The graceful tabby dwellings may be in ruins but the island itself remains unspoiled. The island is reachable only by boat. Volunteers will assemble at the St. Mary's waterfront staging area on the National Seashore for the $5, 20 mile ferry ride across Cumberland Sound. In spite of its remoteness, the 18 mile long island has attracted visitors and inhabitants for thousands of years, some of the most recent being the John F. Kennedy Jr. wedding party last September.
Cumberland Island was actually the second choice of the researchers. The project was originally intended to restore Middle Place, a tabby structure on Ossabaw Island, the northern- most of Georgia's barrier islands. Georgia state politics interceded, however, and the incoming administration decided Ossabaw would make a better hunting preserve than archaeological resource and promptly reneged on the permits issued by the previous administration. The tabby project then moved to Cumberland Island, where 80 percent of the land is controlled by the National Park Service, and no hunting is allowed.
Native American Indians came to these barrier islands for the abundant shellfish as early as 4,000 years ago. Beginning in 1587 the Spanish built and maintained a fort on Cumberland to protect their missionaries from the encroaching French. European settlers occupied the island in the 18th and 19th centuries.

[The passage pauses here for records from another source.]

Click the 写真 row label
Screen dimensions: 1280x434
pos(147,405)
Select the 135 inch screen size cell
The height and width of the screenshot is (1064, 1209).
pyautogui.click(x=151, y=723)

Elegant brick mansions were impossible to construct on the island since it lacked suitable clay. The Spanish solved this problem by inventing a cement called tabby. Tabby was made by burning oyster shells to extract lime, which was then mixed with equal parts sand and oyster shells. Water was then added to the blend, then the mixture poured into great wooden molds to form walls and pillars. The hardened amalgam proved to be cheap, plentiful and durable.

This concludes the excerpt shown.